[Opening Source passage section]
Employees aged 60 and over registered the highest satisfaction of any age range, also scoring highest in most workplace categories. The same dynamic was true in 2020, but the index score gap between these two groups is much larger this year, highlighting that the 30 to 39 population deserves close attention by leaders (a difference of 5.1 in 2020 vs. 12.3 in 2021). On a positive note, as federal agencies place greater emphasis on recruiting a younger generation of employees, workers under the age of 30 scored very high across most categories except for pay satisfaction, where they posted the lowest result.
Comparable trends are reflected when examining career cohorts: Senior leaders recorded a high engagement and satisfaction score, followed by employees with less than one year of experience.
Among demographic groups, the data shows the lowest employee engagement and satisfaction scores for those identifying as LGBT, people with disabilities, Native Americans and Alaskans, and those who identified with two or more races. The 2022 FEVS will include additional diversity, equity, accessibility and inclusion measures for agency assessment, with the President’s Management Agenda elevating these as a future priority-level success metric for agencies.
The 2021 government-wide drop in employee engagement and satisfaction occurred during a particularly challenging and uncertain time for both the federal workforce and nation overall that largely persists today, with specific groups withstanding high levels of stress.
These trends, paired with low and decreasing faith that the survey results will result in meaningful change, represent a clear signal for the Biden administration and agency leaders to be more attuned to employee concerns, to learn lessons from both the innovations and stresses of 2021, and to address the issues and confusion that are adversely affecting the workforce in the “return to office” environment.
This will require listening and responding to the personal and workplace needs of employees as well as adjusting to changing circumstances and building on opportunities emerging from the pandemic to ensure that the important work of the government is carried out.
[Closing Source passage section]
● Activity list:
a. In the passage on federal employee engagement, in which category did workers under the age of 30 post the lowest result?
b. Does each statement agree with the passage on federal employee engagement? Answer yes or no for each, quoting the deciding words. (i) Senior leaders recorded a high engagement and satisfaction score. (ii) Employees aged 60 and over registered the lowest satisfaction of any age range. (iii) The 2022 FEVS will include additional diversity, equity, accessibility and inclusion measures.
c. Reproduce the part of the passage on federal employee engagement that opens with the words containing "Employees aged 60" and closes with "year of experience.".
Answer from the passage on federal employee engagement alone.
[Opening Input data section]
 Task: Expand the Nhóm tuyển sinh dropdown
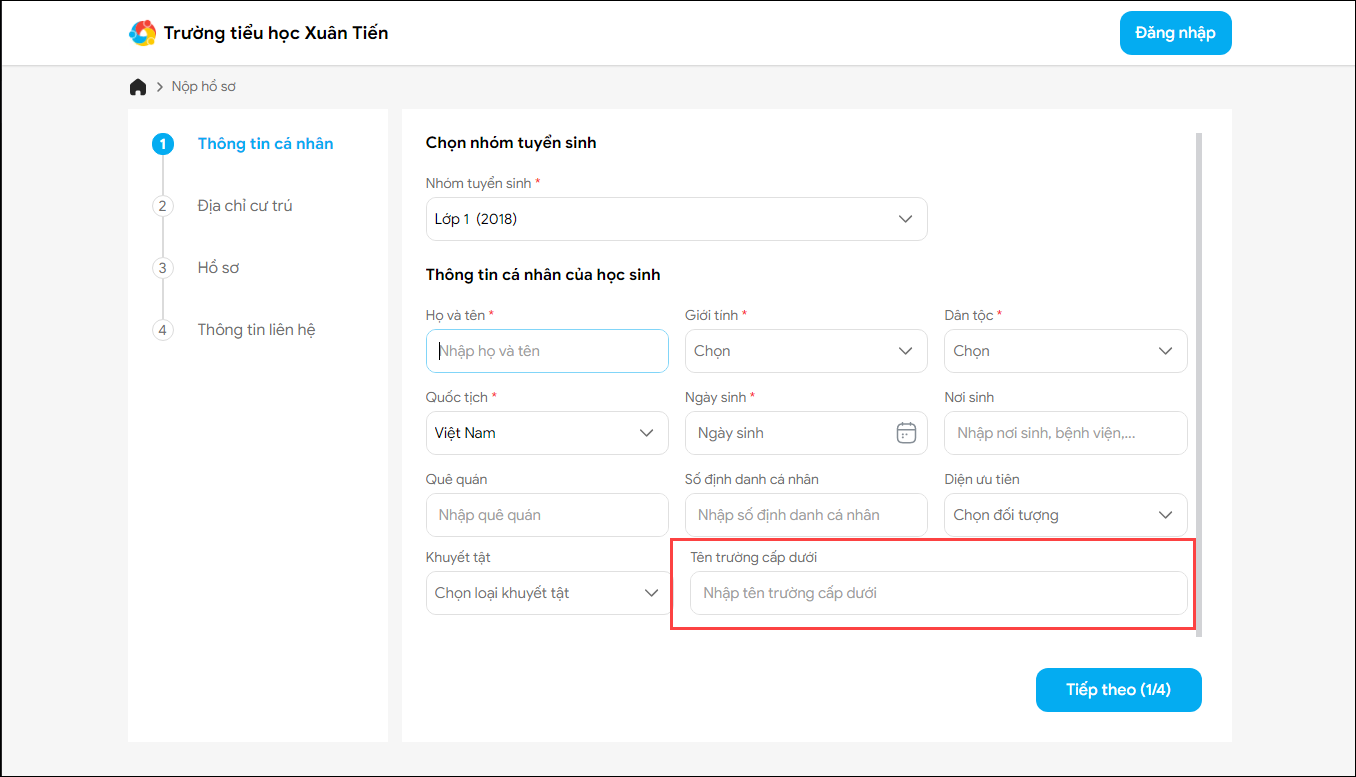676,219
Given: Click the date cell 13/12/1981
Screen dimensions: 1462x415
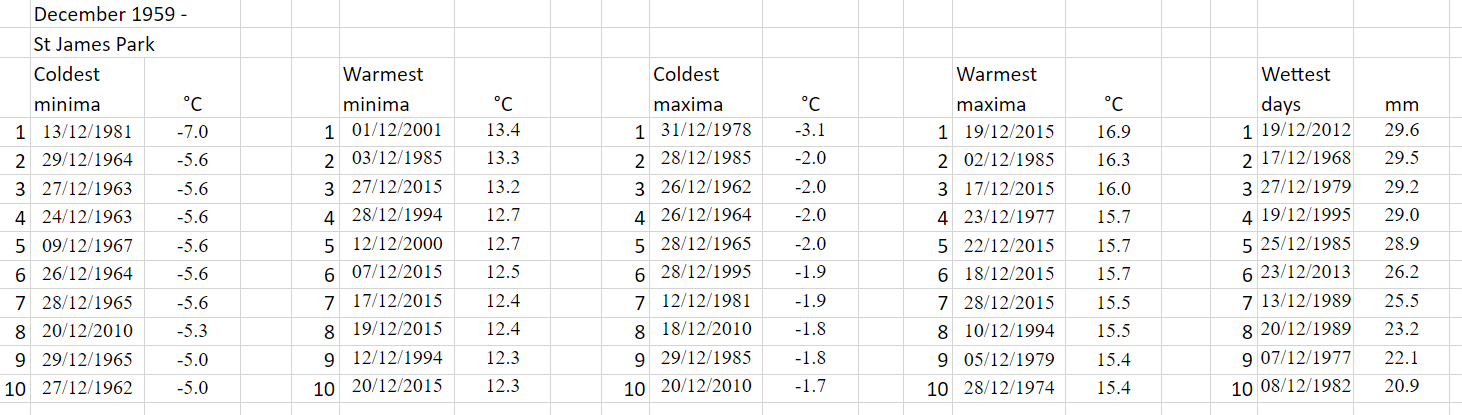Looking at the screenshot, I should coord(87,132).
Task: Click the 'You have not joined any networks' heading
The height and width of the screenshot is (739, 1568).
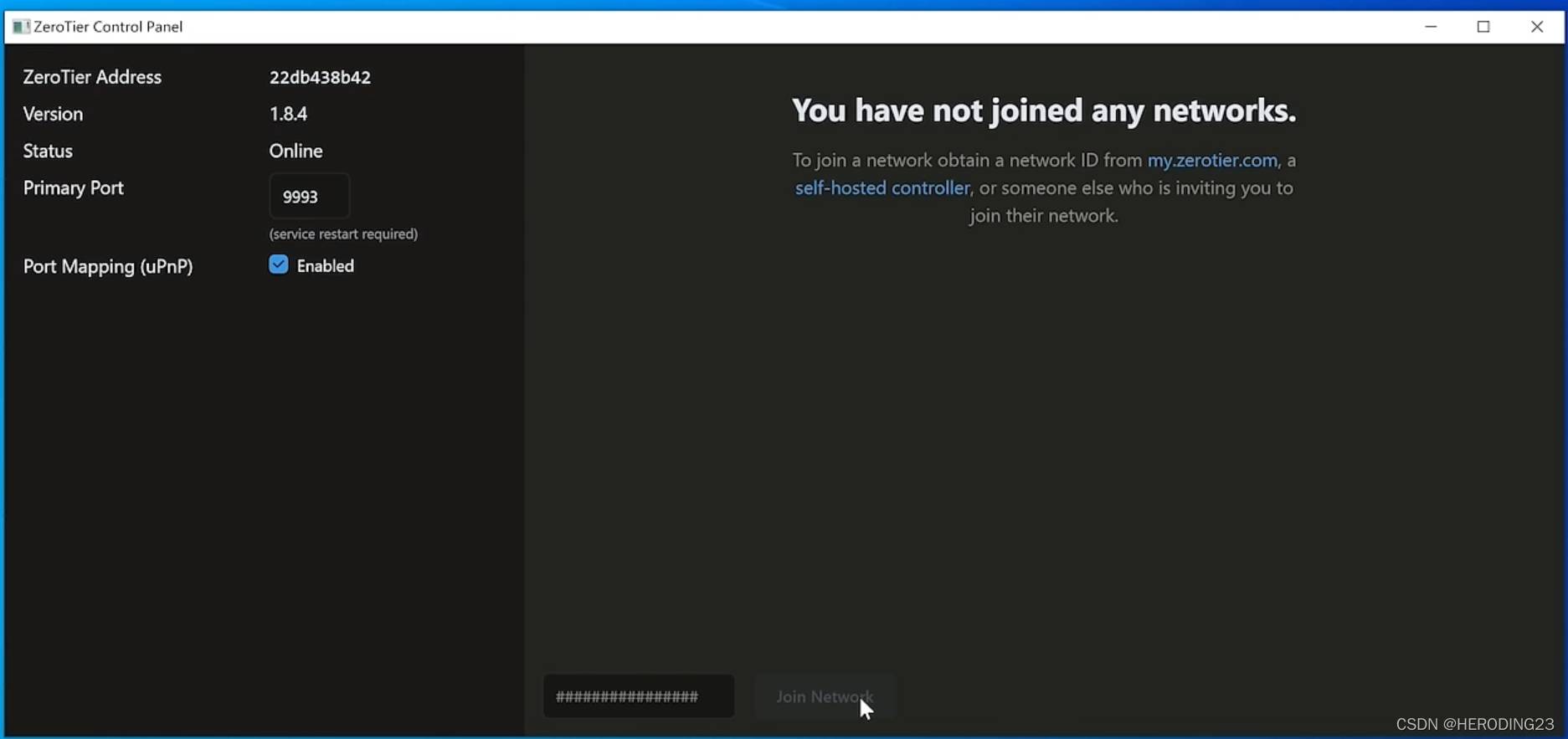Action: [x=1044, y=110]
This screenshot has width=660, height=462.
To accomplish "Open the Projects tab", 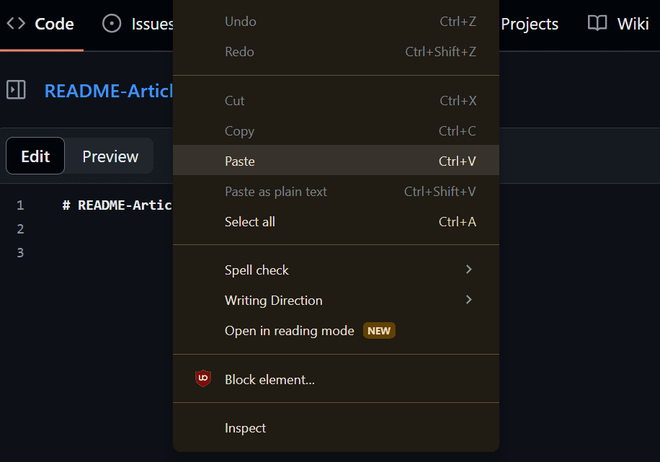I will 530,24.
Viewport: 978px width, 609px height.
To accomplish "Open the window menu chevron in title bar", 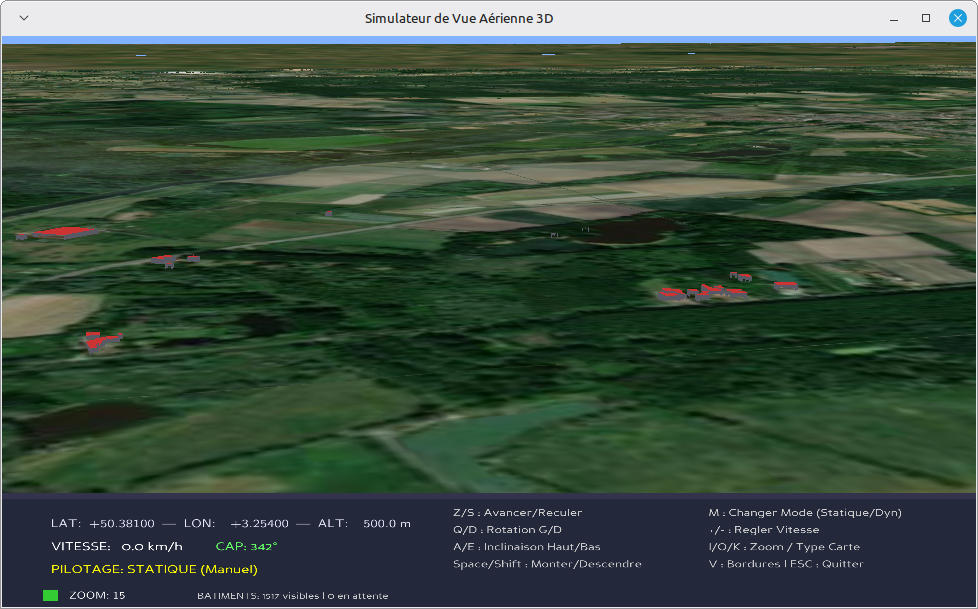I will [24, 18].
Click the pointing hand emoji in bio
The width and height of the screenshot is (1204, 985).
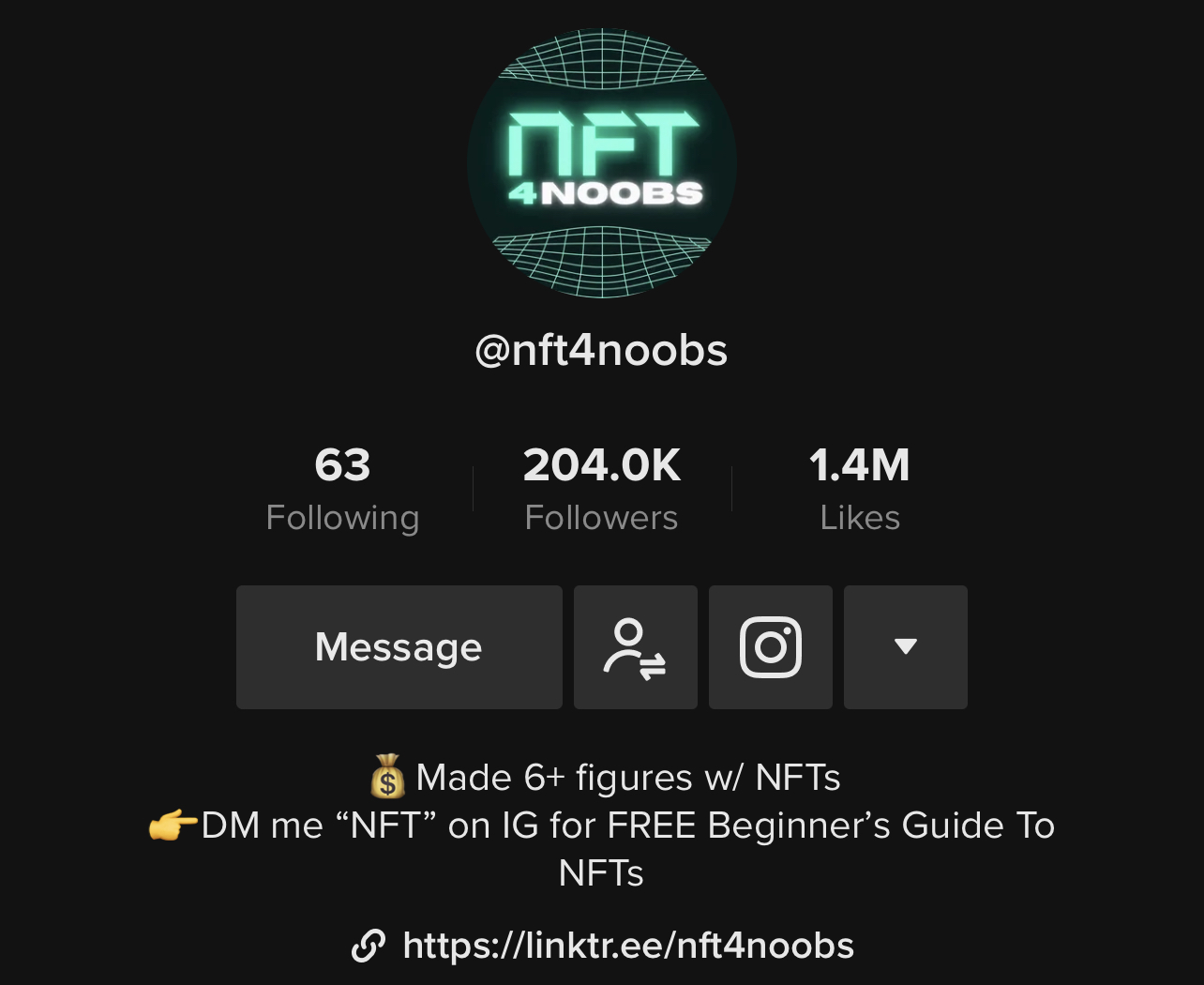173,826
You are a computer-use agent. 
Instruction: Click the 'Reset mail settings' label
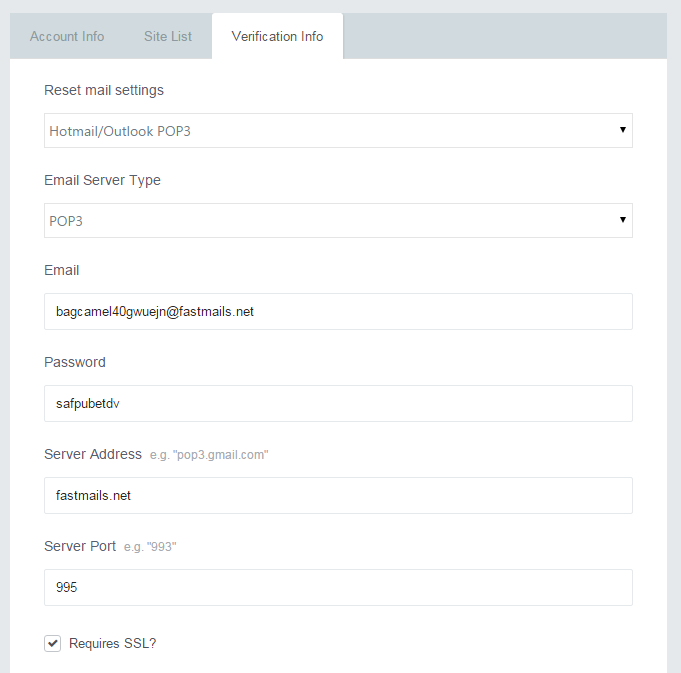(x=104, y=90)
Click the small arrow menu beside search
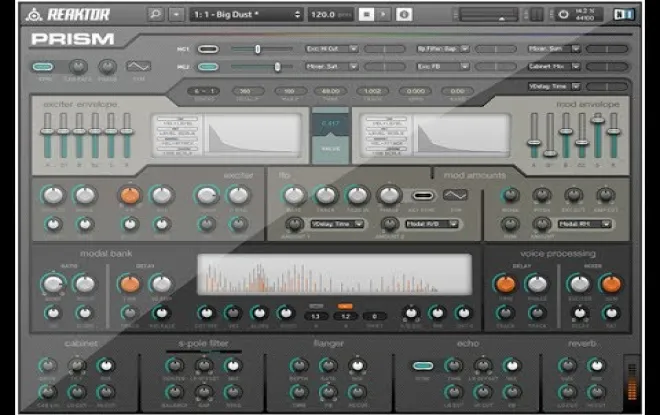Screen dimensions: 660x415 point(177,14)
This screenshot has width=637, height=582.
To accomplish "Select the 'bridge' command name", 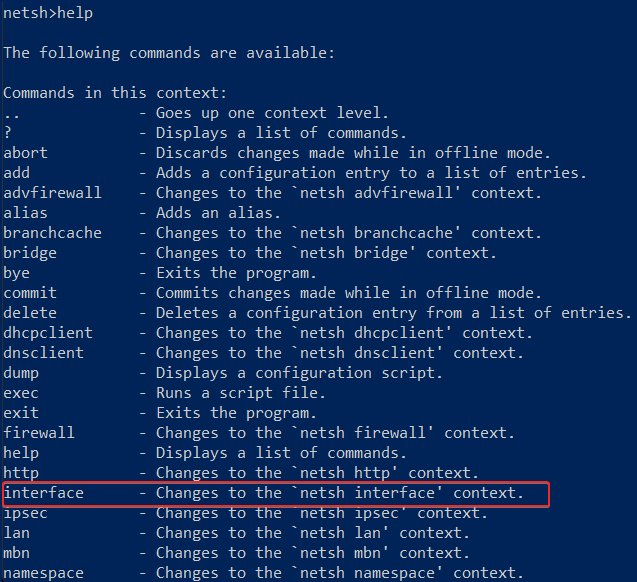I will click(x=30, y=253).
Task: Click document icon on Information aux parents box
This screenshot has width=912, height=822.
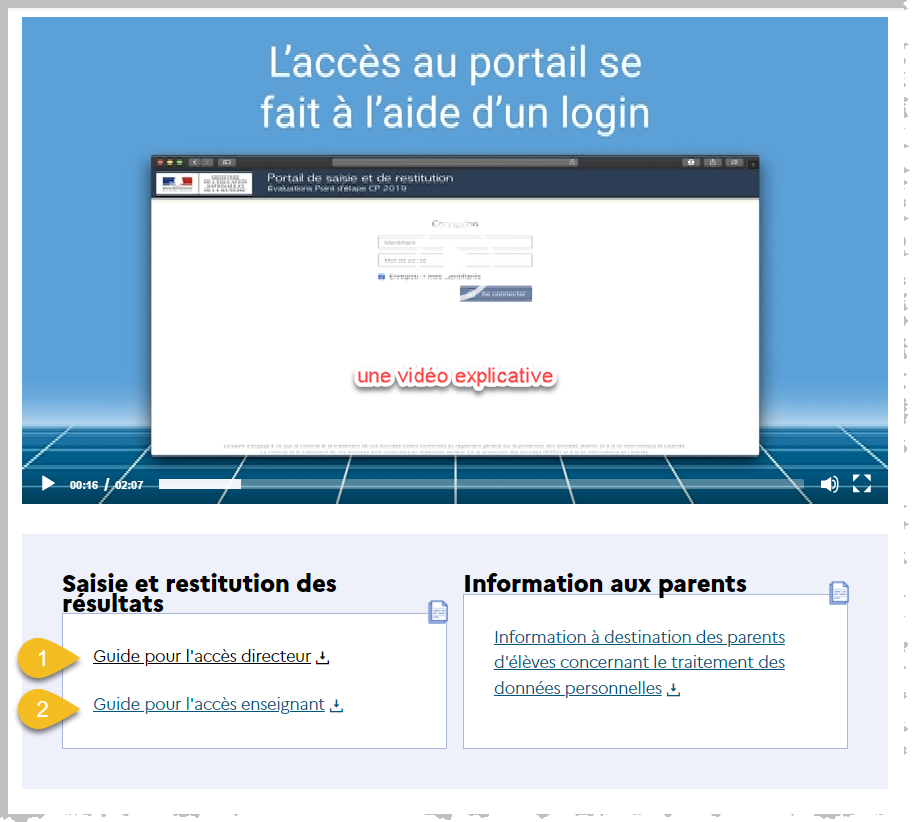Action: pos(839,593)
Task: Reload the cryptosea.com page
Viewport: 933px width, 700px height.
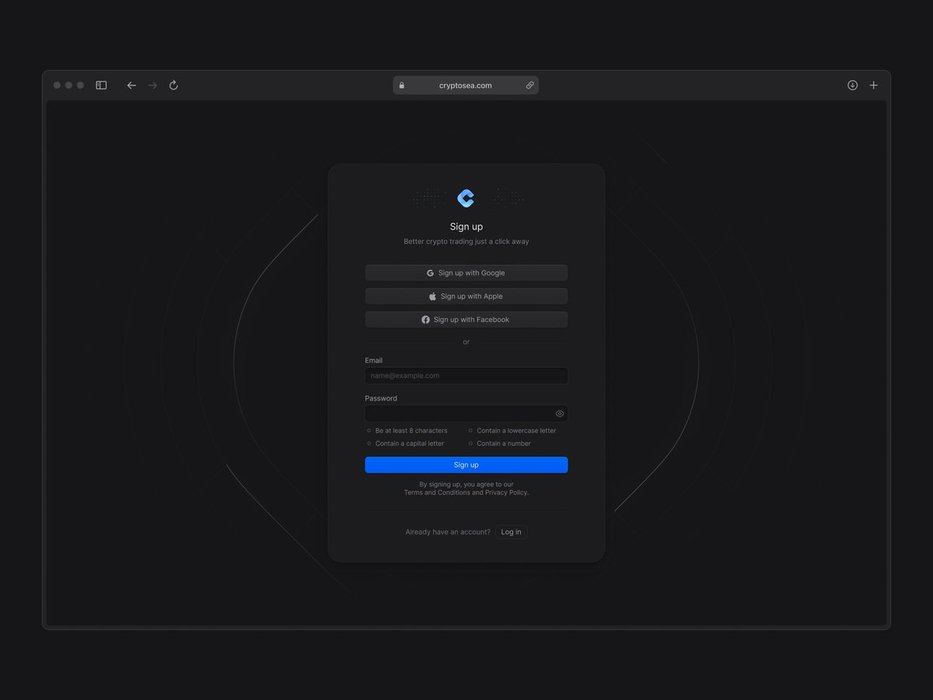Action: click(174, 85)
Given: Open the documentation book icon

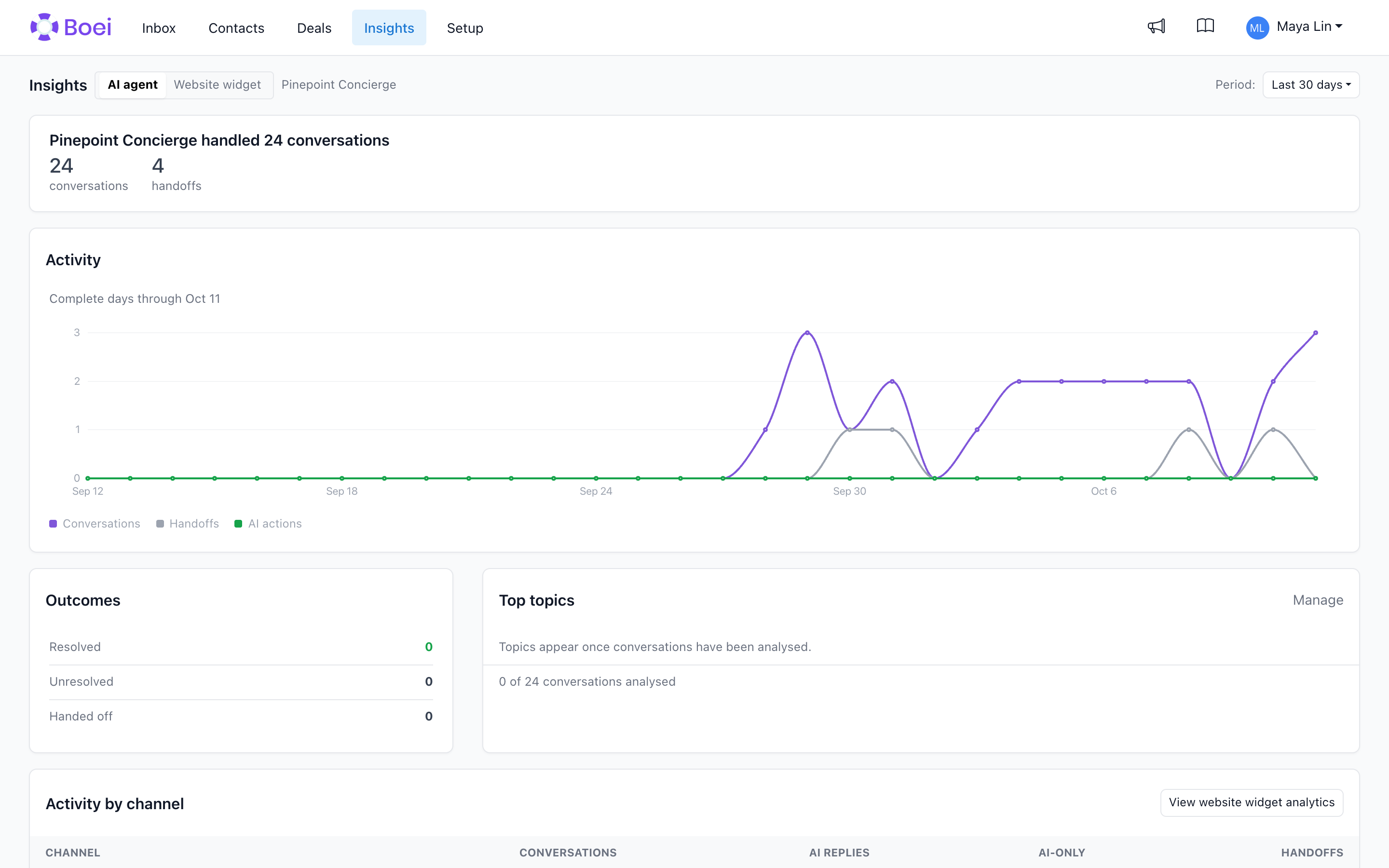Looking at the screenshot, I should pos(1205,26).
[Closing Input data section]
● Exercise results:
a. Pay satisfaction.

b.
(i) Yes: "Senior leaders recorded a high engagement and satisfaction score"
(ii) No: "Employees aged 60 and over registered the highest satisfaction of any age range"
(iii) Yes: "The 2022 FEVS will include additional diversity, equity, accessibility and inclusion measures for agency assessment"

c.
Employees aged 60 and over registered the highest satisfaction of any age range, also scoring highest in most workplace categories. The same dynamic was true in 2020, but the index score gap between these two groups is much larger this year, highlighting that the 30 to 39 population deserves close attention by leaders (a difference of 5.1 in 2020 vs. 12.3 in 2021). On a positive note, as federal agencies place greater emphasis on recruiting a younger generation of employees, workers under the age of 30 scored very high across most categories except for pay satisfaction, where they posted the lowest result.
Comparable trends are reflected when examining career cohorts: Senior leaders recorded a high engagement and satisfaction score, followed by employees with less than one year of experience.